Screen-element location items
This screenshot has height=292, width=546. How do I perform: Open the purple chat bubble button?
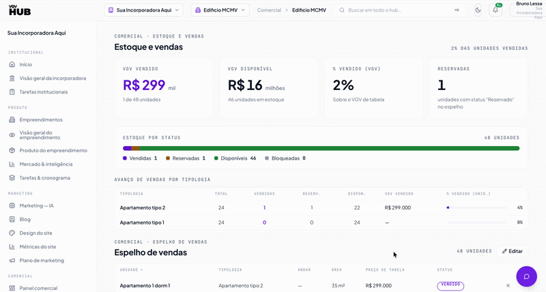point(526,276)
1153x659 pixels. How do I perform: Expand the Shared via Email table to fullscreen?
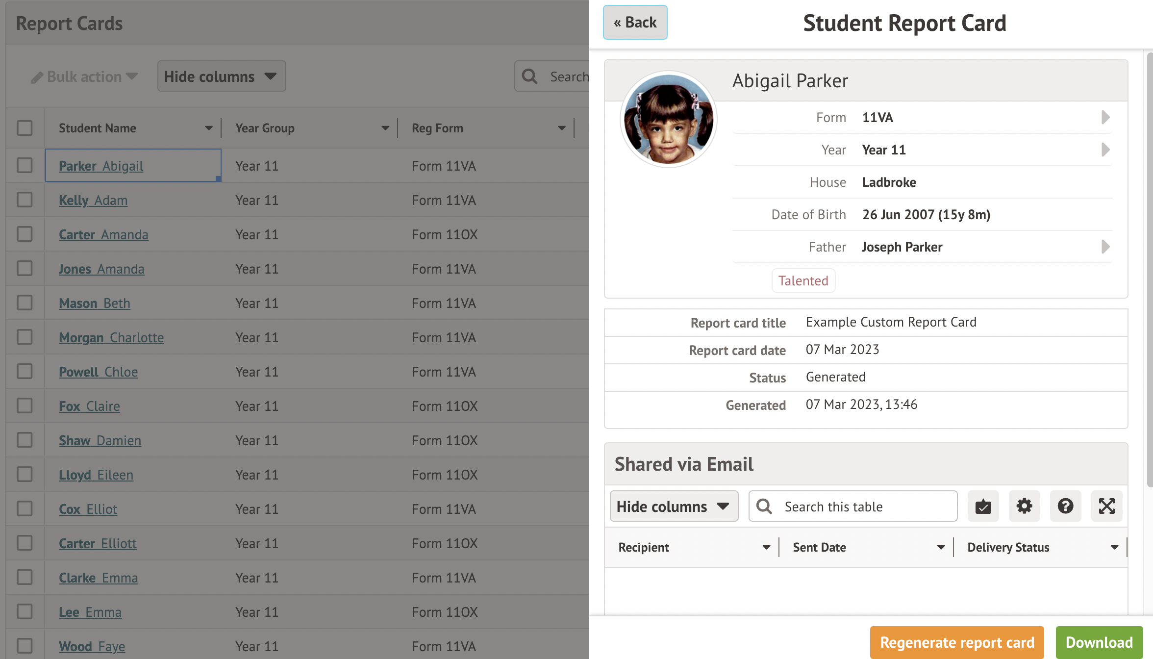tap(1107, 506)
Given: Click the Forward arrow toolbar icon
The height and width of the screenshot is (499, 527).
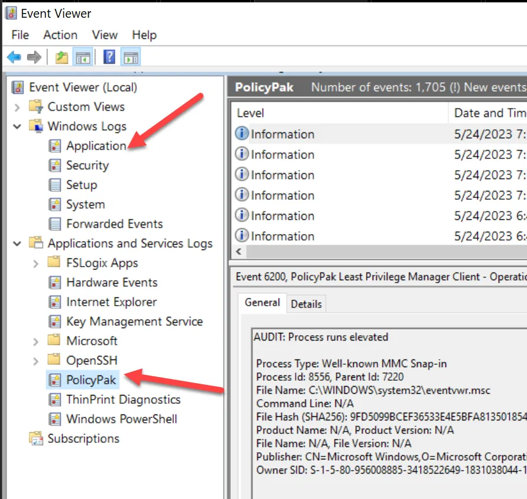Looking at the screenshot, I should pos(34,57).
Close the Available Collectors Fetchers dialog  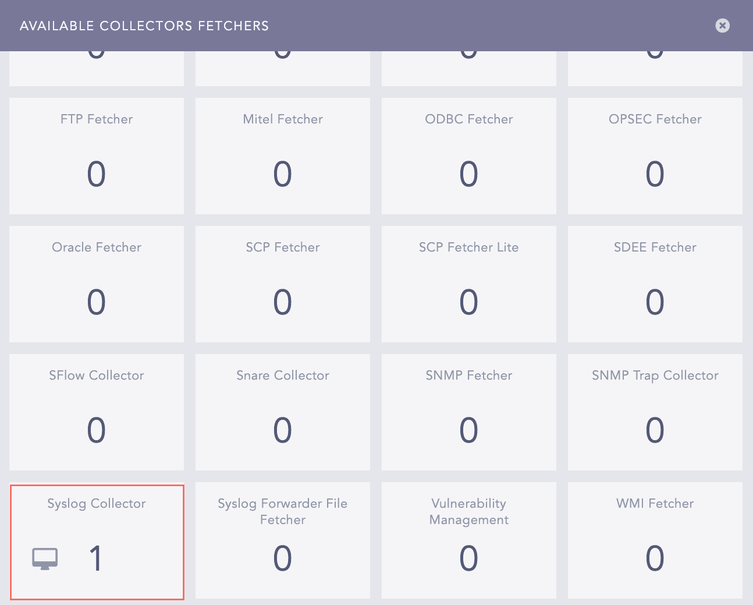(x=722, y=26)
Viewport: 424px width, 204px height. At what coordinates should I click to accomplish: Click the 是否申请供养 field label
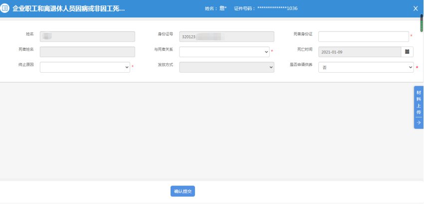pyautogui.click(x=301, y=65)
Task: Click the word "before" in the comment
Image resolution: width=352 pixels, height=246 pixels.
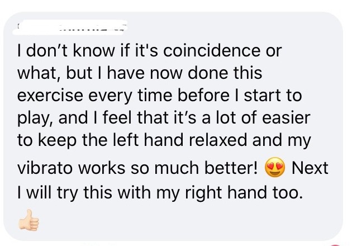Action: 203,95
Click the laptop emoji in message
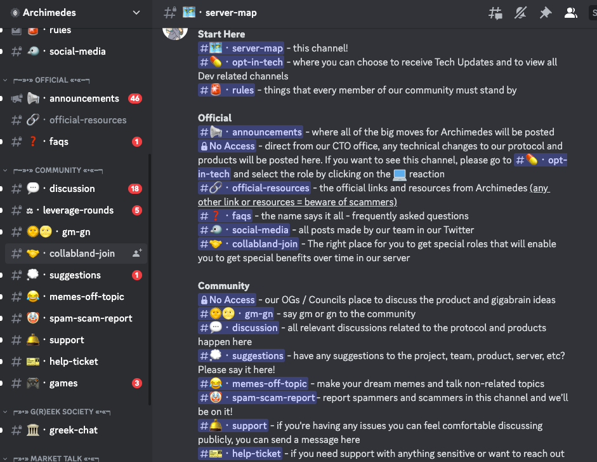The height and width of the screenshot is (462, 597). click(400, 174)
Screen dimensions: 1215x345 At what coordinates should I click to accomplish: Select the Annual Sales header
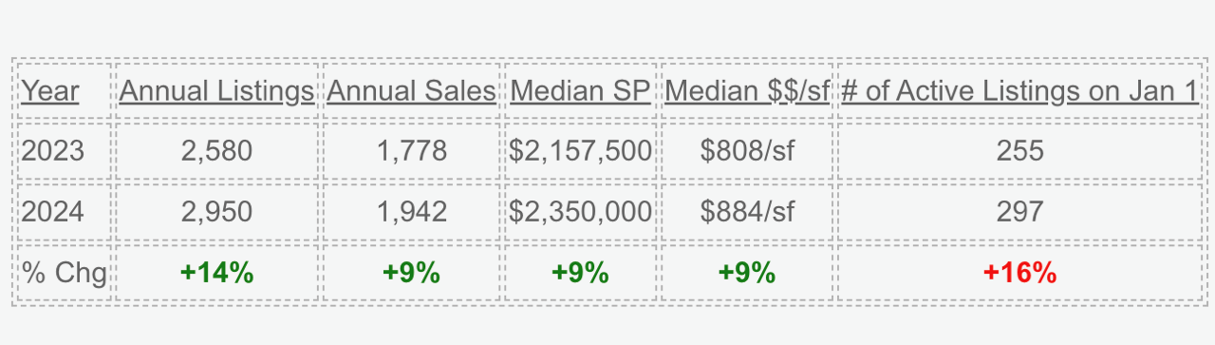411,91
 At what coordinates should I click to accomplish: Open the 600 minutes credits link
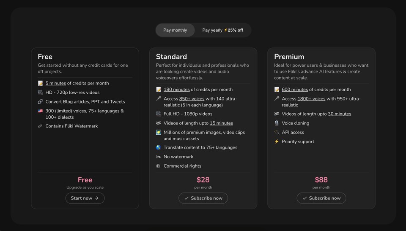pos(295,90)
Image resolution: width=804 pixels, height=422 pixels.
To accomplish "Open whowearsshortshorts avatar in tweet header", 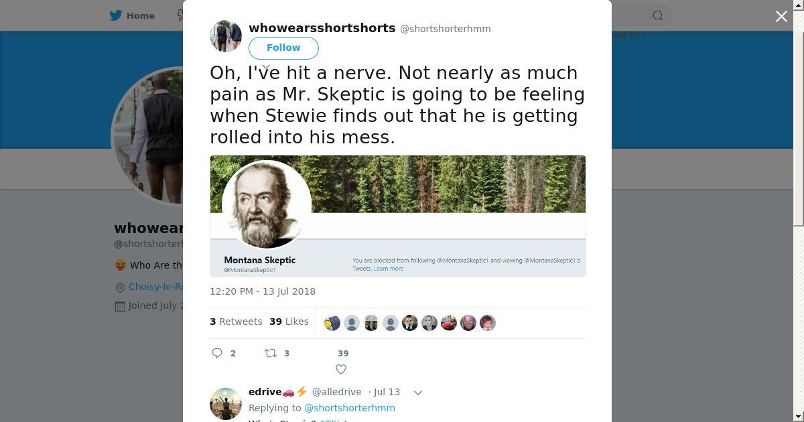I will tap(226, 36).
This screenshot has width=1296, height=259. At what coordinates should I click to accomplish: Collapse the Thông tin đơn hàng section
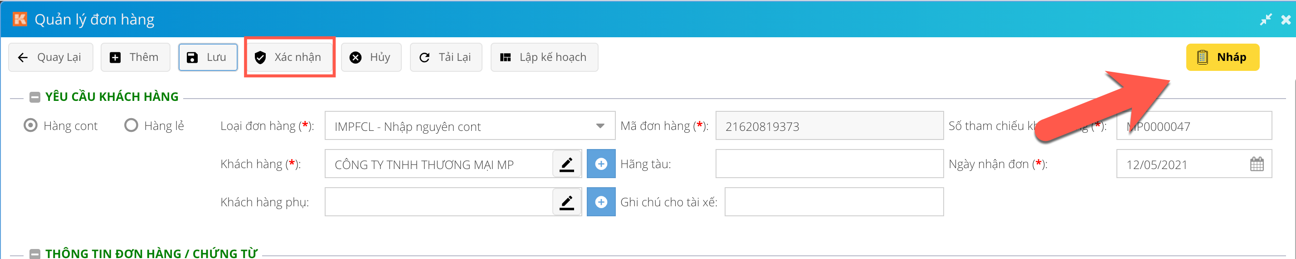point(35,254)
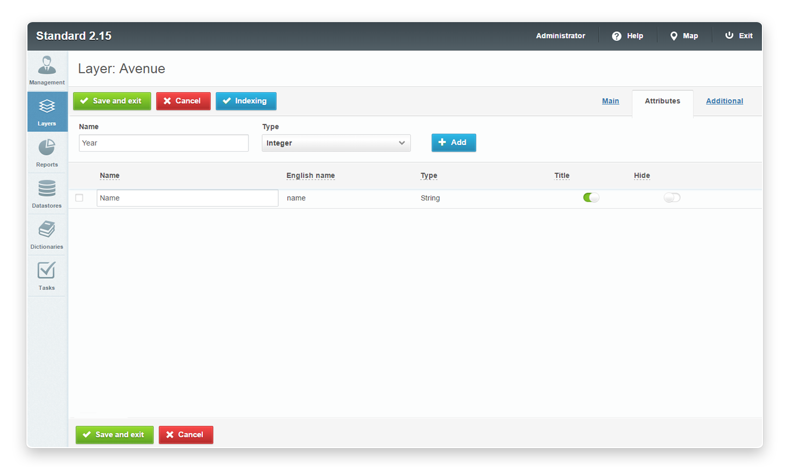This screenshot has width=791, height=467.
Task: Expand the Type dropdown showing Integer
Action: pyautogui.click(x=336, y=143)
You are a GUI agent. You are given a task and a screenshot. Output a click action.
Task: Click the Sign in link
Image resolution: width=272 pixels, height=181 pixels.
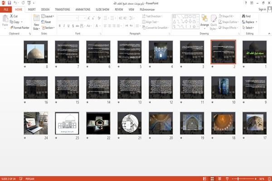[262, 10]
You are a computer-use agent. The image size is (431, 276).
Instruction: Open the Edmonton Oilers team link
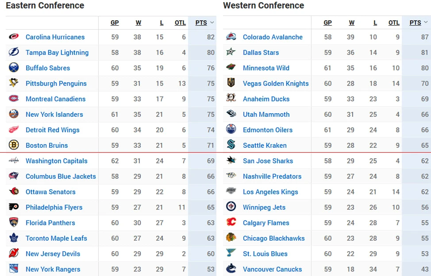268,130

### Directions for this task
Pick out every line in the items above that contains the word "coordinates" and copy each one.

### Final answer
Viewport: 424px width, 204px height. At what coordinates should I click to accomplish: Click the 是否申请供养 field label
Screen dimensions: 1215x345 At what coordinates should I click to accomplish: Select the Annual Sales header
 At what coordinates should I click to accomplish: Open the 600 minutes credits link
This screenshot has width=1296, height=259. At what coordinates should I click to accomplish: Collapse the Thông tin đơn hàng section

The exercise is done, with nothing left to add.